→ **INFORMATION SHOWN**:
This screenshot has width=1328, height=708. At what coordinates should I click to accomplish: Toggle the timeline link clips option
--
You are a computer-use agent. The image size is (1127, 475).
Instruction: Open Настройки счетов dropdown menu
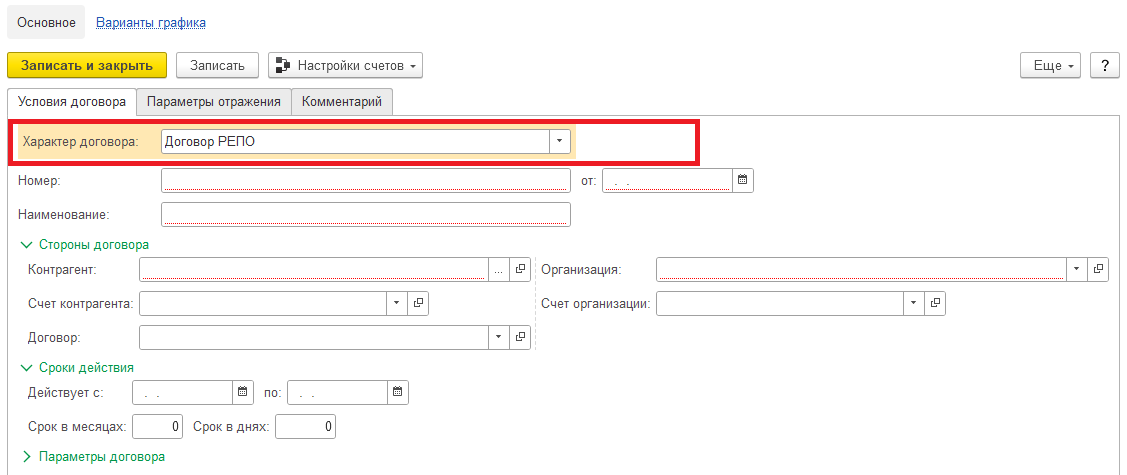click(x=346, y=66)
---
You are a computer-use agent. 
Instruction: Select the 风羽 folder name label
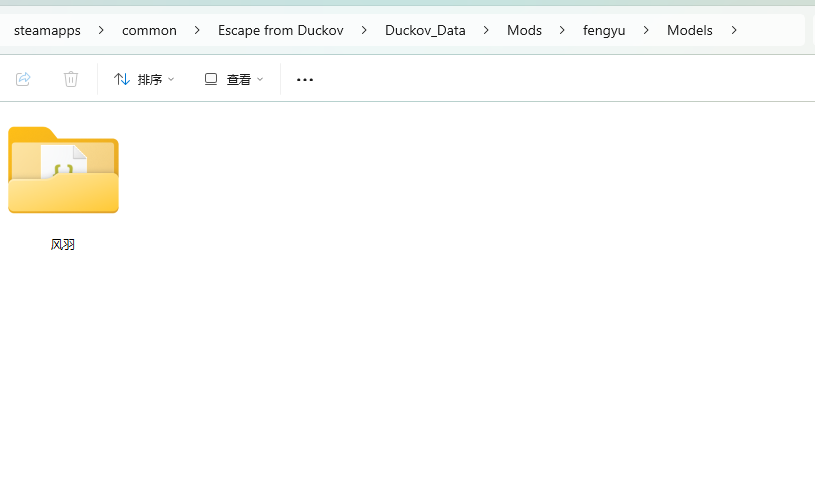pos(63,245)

→ **GOAL OF THE EXERCISE**: Each line in which the string "agent" is found must be copied from the data.

→ **ANSWER FOR THE TASK**:
You are a computer-use agent. The image size is (1127, 475).
You are a computer-use agent. 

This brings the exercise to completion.